こんにちは、今日は心電図の苦手な人でもわかるように、「刺激伝導系」について、会社のたとえ話を使いながら解説していきます。
心電図講師
けいた
うう…刺激伝導系って聞いただけでアレルギー出そうです…。
新人看護師
りさ
大丈夫です!
今日は「洞結節=社長」って感じで、会社の人間関係に例えていくので、イメージが湧きやすいと思いますよ!
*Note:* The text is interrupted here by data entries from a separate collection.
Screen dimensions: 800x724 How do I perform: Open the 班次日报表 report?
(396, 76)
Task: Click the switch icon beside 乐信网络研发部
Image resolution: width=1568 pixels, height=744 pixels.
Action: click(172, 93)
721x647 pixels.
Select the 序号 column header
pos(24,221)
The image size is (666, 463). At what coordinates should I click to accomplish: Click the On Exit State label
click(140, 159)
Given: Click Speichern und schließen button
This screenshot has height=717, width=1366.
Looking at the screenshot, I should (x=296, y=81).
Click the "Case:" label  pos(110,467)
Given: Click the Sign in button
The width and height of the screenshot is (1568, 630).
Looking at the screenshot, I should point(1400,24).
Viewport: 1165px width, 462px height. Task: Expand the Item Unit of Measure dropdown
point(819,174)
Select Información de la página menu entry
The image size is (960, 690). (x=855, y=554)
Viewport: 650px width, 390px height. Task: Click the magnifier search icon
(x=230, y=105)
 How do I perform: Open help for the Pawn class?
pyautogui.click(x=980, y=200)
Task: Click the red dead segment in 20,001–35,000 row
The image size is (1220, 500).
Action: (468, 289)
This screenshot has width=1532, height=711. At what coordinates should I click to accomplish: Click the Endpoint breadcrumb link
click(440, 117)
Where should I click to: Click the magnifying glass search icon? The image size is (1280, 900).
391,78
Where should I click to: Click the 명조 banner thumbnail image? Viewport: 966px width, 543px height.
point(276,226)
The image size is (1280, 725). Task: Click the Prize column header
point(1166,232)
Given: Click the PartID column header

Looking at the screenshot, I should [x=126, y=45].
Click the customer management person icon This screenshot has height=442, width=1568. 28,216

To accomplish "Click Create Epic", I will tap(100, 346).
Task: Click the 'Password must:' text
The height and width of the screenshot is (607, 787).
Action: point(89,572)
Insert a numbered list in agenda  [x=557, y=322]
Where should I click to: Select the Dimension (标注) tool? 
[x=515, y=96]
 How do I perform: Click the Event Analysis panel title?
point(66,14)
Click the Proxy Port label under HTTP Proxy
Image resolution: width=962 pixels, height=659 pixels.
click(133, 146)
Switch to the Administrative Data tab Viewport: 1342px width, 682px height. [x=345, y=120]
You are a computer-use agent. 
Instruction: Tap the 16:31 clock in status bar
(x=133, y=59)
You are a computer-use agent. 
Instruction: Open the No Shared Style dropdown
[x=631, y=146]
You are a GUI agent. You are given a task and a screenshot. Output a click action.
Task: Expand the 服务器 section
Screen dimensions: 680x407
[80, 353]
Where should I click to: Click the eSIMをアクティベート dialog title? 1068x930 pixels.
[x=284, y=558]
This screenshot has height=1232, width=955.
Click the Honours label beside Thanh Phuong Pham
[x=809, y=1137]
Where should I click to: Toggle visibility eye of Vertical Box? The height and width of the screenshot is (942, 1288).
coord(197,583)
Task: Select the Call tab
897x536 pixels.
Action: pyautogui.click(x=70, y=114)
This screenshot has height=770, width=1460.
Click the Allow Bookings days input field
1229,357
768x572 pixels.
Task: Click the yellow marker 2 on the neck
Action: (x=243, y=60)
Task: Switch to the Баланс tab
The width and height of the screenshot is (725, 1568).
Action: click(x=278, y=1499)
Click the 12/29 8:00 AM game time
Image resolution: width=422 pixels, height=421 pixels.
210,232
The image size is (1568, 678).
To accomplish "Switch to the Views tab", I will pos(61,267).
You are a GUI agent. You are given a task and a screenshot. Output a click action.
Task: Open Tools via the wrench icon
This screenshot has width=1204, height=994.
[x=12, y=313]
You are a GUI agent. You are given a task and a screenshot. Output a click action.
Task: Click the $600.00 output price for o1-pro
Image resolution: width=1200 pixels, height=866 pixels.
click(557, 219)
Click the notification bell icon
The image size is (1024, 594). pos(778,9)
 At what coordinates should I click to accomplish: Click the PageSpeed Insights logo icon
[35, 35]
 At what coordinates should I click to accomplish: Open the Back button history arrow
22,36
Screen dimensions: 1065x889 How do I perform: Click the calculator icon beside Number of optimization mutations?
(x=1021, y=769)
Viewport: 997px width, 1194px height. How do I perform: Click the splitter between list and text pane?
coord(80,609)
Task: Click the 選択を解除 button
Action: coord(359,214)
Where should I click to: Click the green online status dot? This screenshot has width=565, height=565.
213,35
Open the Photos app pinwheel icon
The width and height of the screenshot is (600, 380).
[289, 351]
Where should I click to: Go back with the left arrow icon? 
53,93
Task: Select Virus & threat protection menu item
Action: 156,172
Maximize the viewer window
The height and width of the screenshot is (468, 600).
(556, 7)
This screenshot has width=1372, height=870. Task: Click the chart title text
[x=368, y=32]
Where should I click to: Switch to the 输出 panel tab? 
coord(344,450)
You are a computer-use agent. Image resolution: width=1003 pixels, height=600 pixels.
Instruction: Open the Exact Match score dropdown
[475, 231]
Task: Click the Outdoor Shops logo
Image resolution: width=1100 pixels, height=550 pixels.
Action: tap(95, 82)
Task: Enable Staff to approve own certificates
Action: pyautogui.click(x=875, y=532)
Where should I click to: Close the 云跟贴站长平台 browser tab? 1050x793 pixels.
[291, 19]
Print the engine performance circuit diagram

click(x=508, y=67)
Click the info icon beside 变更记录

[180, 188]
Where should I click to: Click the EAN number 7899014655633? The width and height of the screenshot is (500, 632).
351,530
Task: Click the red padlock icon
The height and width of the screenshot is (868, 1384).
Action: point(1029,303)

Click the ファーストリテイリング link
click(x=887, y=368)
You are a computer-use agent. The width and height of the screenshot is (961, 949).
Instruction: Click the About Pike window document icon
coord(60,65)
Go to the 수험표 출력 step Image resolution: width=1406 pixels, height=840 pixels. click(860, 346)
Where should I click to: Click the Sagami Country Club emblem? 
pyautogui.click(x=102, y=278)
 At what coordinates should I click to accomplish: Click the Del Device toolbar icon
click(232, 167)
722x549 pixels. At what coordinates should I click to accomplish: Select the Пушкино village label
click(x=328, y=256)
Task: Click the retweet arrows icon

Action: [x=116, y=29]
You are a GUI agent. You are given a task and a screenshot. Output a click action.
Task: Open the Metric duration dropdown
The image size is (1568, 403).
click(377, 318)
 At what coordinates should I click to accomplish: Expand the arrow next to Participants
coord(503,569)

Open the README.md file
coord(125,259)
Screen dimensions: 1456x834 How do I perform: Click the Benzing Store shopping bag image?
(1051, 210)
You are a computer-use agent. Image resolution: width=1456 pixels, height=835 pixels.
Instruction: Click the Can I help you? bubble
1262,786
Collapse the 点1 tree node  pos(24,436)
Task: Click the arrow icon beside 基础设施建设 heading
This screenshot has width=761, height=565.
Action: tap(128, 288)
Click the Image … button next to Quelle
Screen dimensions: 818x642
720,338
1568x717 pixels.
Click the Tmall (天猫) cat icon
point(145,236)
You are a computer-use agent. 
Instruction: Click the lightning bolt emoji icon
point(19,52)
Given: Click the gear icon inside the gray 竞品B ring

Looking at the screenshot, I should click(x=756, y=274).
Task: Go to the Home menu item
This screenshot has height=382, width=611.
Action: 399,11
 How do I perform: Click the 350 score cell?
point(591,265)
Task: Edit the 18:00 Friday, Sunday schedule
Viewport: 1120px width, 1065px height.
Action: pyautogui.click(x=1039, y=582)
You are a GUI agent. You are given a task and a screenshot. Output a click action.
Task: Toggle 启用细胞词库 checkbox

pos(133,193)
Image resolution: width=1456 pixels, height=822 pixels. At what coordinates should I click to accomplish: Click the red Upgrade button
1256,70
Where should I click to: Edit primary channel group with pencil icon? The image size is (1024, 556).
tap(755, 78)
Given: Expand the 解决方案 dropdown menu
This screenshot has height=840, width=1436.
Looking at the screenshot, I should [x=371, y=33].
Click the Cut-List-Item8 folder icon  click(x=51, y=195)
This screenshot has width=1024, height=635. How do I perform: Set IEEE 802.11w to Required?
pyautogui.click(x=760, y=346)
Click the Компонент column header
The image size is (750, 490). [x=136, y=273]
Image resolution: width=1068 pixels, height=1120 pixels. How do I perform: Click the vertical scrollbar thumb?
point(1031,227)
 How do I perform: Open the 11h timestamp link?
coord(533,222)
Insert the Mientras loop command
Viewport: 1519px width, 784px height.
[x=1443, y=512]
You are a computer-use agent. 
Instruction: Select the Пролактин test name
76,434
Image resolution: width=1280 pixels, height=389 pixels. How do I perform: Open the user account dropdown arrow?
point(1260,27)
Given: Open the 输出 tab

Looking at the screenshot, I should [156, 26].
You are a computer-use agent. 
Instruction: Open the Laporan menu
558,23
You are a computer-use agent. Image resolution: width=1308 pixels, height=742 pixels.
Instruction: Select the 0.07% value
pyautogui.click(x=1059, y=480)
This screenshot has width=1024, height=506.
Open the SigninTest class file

心臓って、ただの筋肉の塊じゃなくて、電気の信号で動いてるポンプなんです。
まず、流れをざっくり言うと:
洞結節 → 心房 → 房室結節 → ヒス束 → 右脚・左脚 → プルキンエ線維 → 心室筋
この順番に電気が流れて、心臓全体がタイミングよく動くようになっています。
ポンプなのに“電気”で動いてるんですね!
まず、心臓のリズムを作る大元が「洞結節(どうけっせつ)」です。この洞結節は、まさに社長のような存在。
心臓という会社のトップであり、すべての号令=電気信号はこの「社長」から始まります。
しかもこの社長、すごいんですよ。誰から命令されたわけでもなく、自分で「そろそろ働くぞ」と思って、自動的に指示(電気)を出すことができるんです。
これを「自動能」といいます。
場所は右心房の上の方。だいたい1分間に60〜100回くらい、「ドン!ドン!ドン!」とリズムよく命令を出しています。この命令が、会社=心臓のすべての仕事のスタートになります。
社長が規則正しく指示してるから、心臓がちゃんと動くってことですね!
その通り!社長のおかげで、スムーズな血液の流れが作られるんですよ。
では次に、**房室結節(ぼうしつけっせつ)とヒス束(そく)**は、「部長」クラスの存在です。
この部長、すごく気の利く人なんですよ。社長からの命令をそのまま下に伝えるんじゃなくて、一旦「ちょっと待って」とわざとゆっくり伝えるんです。
なんでかというと、心房が血液をしっかり心室に送り込む“タメ”をつくるため。「部下に伝えるのはちょっと待って。先に上の部署の仕事が終わるのを確認してから伝えるよ」っていう配慮ですね。
しかもこの部長たちも、いざというときは自分で指示を出すこともできます。
社長が倒れたときに備えて、部長も「自動能」を持ってるんです。
優秀な部長ですね〜!
タイミングを見て、ちゃんとバトンを渡してくれるんだ…
そうなんです。そして最後が、右脚・左脚とプルキンエ線維。ここはもう現場の最前線、平社員たちです!
この平社員たちは、数も多く、何より動きがめちゃくちゃ速い。部長からの指示を一瞬で察知して、「ハイッ!」と即座に仕事をこなします。
伝導速度はなんと約4.0m/秒。これは全身の中でもトップレベルの速さです。
このおかげで、心室全体が同時に「ギュッ」と収縮して、全身に血液を送り出すことができるんですね。
うわぁ、電気の流れってそんなに速いんですね…!しかもたくさんの平社員が一斉に動くから、効率も良さそう!
じゃあ、今日のポイントを整理しましょう!
洞結節(社長):自分で命令を出せる天才リーダー。心臓全体のリズムを作る。
房室結節〜ヒス束(部長):命令を“調整して”伝える中間管理職。優秀で自動能もある。
脚・プルキンエ線維(平社員):速くて正確。大量のメンバーで一気に心室へ伝える現場の要。
このイメージがあると、心電図でどこにトラブルが起きてるのかもぐっと理解しやすくなります。
すごく分かりやすかったです!心臓の中の人間関係…じゃなくて、構造が見えました(笑)
よかったです!
次は、この電気の流れがどこかでストップしたらどうなるのか=房室ブロックや洞不全についても学んでいけるといいですね!